Heterochromatin epimutations impose mitochondrial dysfunction to confer antifungal resistance.

Antifungal resistance in pathogenic fungi endanger global health and food supply. Wild-type fission yeast, Schizosaccharomyces pombe, can gain resistance to insults including caffeine and antifungal compounds through reversible epimutations. Resistant epimutants exhibit ectopic histone-H3K9 methylation-dependent heterochromatin islands, repressing underlying genes.
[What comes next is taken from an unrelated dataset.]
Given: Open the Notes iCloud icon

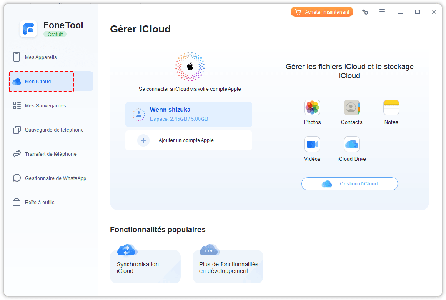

Two genes whose heterochromatin island-induced repression causes resistance encode mitochondrial proteins: LYR-domain protein Cup1 and Cox1 translation regulator Ppr4. Genetic mutations, cup1-tt and ppr4Δ, that phenocopy epimutants, cause mitochondrial dysfunction, including respiratory deficiency, poor growth on non-glucose carbon sources, and elevated reactive oxygen species. Transcriptomic analyses indicate cup1-tt and ppr4Δ cells activate Pap1 transcription factor-dependent oxidative stress response and mitonuclear retrograde pathways. Pap1 nuclear localisation and recruitment to promoters of oxidoreductase and membrane transporter genes is increased, causing increased efflux activity. cup1 and ppr4 epimutants likewise show mitochondrial dysfunction phenotypes and increased efflux, explaining how heterochromatin-island epimutations cause drug resistance. Thus, wild-type cells harness epimutations that impose mitochondrial dysfunction to bypass external insults. As mitochondrial dysfunction is linked to antifungal resistance in several fungi, similar epimutations likely contribute to development of resistance in fungal pathogens.